What is the European Union?
It’s not the so called United States of Europe.
The European Union
The union is a remarkable historic achievement. For centuries the monarchs of Europe went at war to defend and acquire more territory. It wasn’t until 1648 when leaders signed the Treaty of Westphalia, recognizing the legitimate sovereignty of the regional neighbors. Today, when countries join the European Union, they are succeeding some of that sovereignty to a supranational organization.
The EU was formed in 1993 when the Maastricht Treaty was signed by 12 member states. The roots of the EU grew from an earlier, smaller group called the European Coal and Steal Community, which formed to oversee the industrialization of Western Europe after WWII. Today, 27 member countries are a part of the agreement. The United Kingdom is notably the first and only country to leave the European Union after joining.

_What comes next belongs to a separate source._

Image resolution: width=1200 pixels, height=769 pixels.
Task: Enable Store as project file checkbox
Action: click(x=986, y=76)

The goals of the EU are to promote peace, safeguard human rights, and promote economic and social cohesion among member states.
The Schengen Area
This encompasses most of mainland Europe, as well as a handful of islands. Those in yellow are countries that will soon join the Schengen Area (ie: Croatia). The light blue dots are city states that also participate (ie: Vatican City). The grey dot is Andorra, which has not joined. Notice that these city states are little grey dots on the EU map, meaning they are not officially European Union countries.

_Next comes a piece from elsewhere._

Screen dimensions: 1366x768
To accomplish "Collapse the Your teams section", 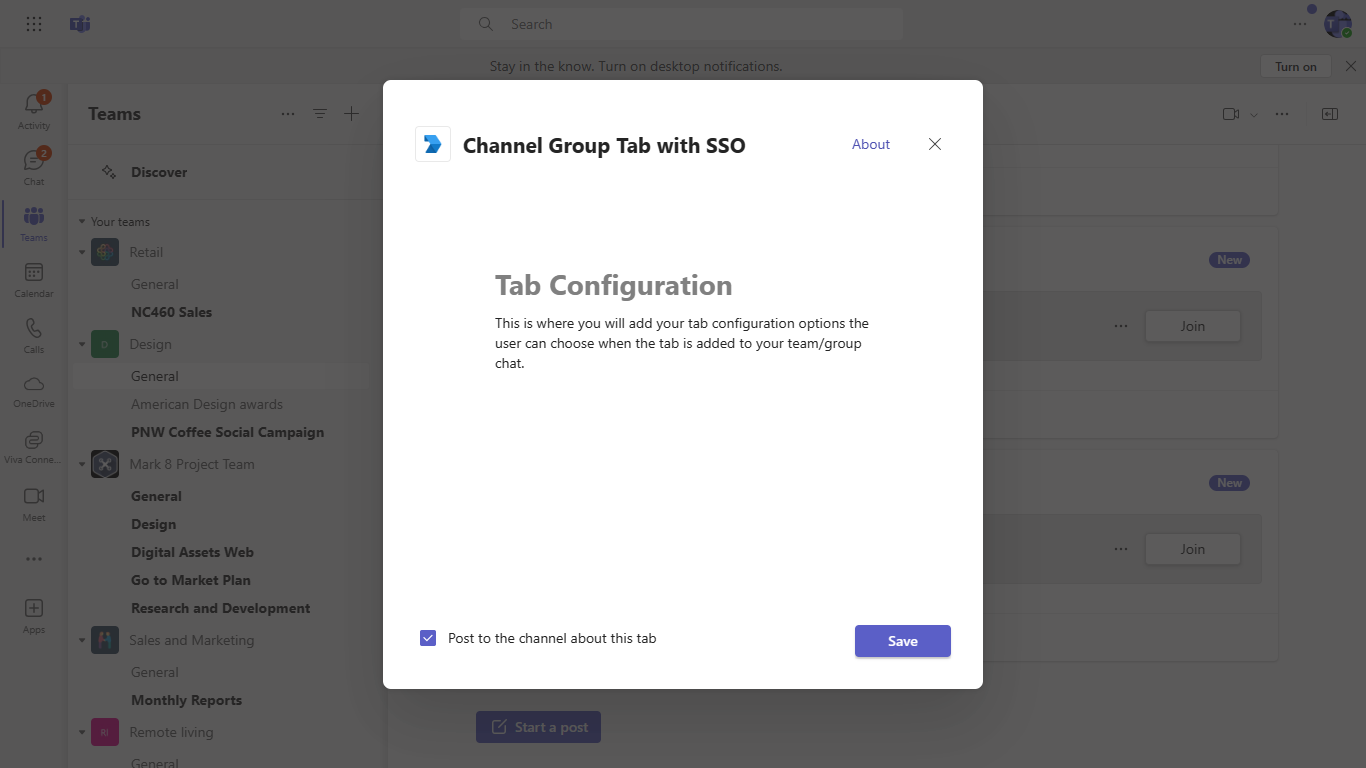I will coord(82,222).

What does this agreement do? This is what allows travelers and commerce to move freely within the internal borders of the area. This means you can drive from Germany to France without stopping at a border control. This is also allowed many Europeans to work across borders. While it has vastly improved the efficiency of the European economy, it has also been a source of criticism. Immigration policy has been under higher scrutiny as xenophobic fears increase, especially after the Syrian refugee crisis.
This area encompasses the 19 EU countries that use a common currency, the Euro. If you compare this map to those above, you’ll see some countries are members of The EU, but not the Eurozone (ie: Sweden). Some are members of the Schengen Zone, but not the EU nor the Eurozone (ie: Switzerland). Some countries in Europe are party to none of the groups (ie: Albania). Why is this the case? It really depends on each country’s historical and present economic and political situation. While the Maastricht Treaty obliges countries to join the Eurozone once they meet certain economic well being thresholds, several countries have joined the EU, but have later opted out of switching currencies.
What are the pink countries on the map? These are countries that have unilaterally adopted the Euro as their currency (ie: Montenegro and Kosovo). If you compare this with the other maps, you’ll notice they are not part of the European Union nor the Schengen Area. They use the Euro without official approval.